Chocolat fondant, flan crémeux, délicate terrine de foie gras... Le bain-marie s'impose dans nos cuisines, particulièrement lorsque l'on souhaite cuire ou réchauffer tout en préservant la qualité de nos aliments. Derrière cette technique familière se cache une histoire fascinante, impliquant une femme extraordinaire : une alchimiste de l'Antiquité.

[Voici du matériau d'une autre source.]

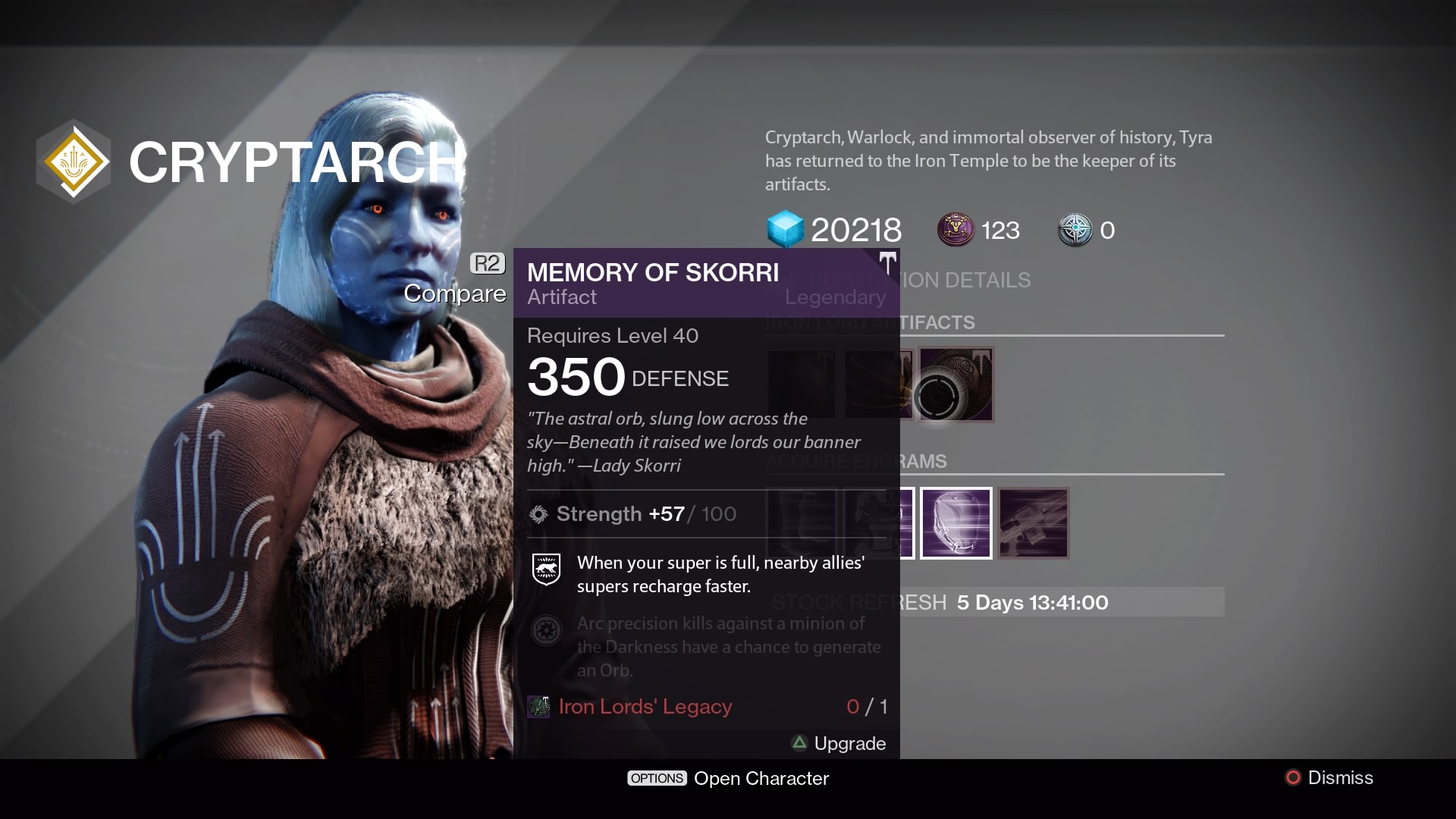Click the Cryptarch faction emblem
1456x819 pixels.
(73, 161)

Essentielle pour les gourmets, la méthode du bain-marie consiste à placer un récipient dans un autre contenant de l'eau chaude ou en ébullition. Grâce à cette approche, la température est soigneusement contrôlée, garantissant une cuisson uniforme qui convient parfaitement aux préparations délicates telles que les sauces, les entremets ou le chocolat. Utilisée depuis des siècles à travers le monde, cette technique repose sur un principe simple : l'eau, ne dépassant jamais 100°C, empêche les aliments de brûler ou de coaguler trop rapidement. Le résultat est une cuisson lente, douce et respectant les saveurs.
Mais qui est donc Marie ?
La fameuse "Marie" du bain-marie n'est pas une simple cuisinière ! Le livre Petites histoires de cuisine (paru en 2025 aux éditions Glénat) révèle qu'il s'agit en réalité de Maria Hebraea, également connue sous le nom de Marie-la-Juive, une alchimiste d'Alexandrie au IIIᵉ siècle avant J.-C. Pionnière de la chimie expérimentale, elle aurait mis au point ce système pour chauffer des cornues en verre sans les endommager lors de ses expériences de distillation. Maria Hebraea n'a pas seulement créé le bain-marie : elle a également conçu l’alambic à trois becs et d'autres instruments de laboratoire, témoignant de son immense savoir. À travers les âges, son invention a traversé les frontières avant d’être nommée en son honneur par Albert le Grand, moine et philosophe du XIIᵉ siècle, dans ses écrits sur la chimie : le "balneum Mariae", autrement dit… le bain de Marie.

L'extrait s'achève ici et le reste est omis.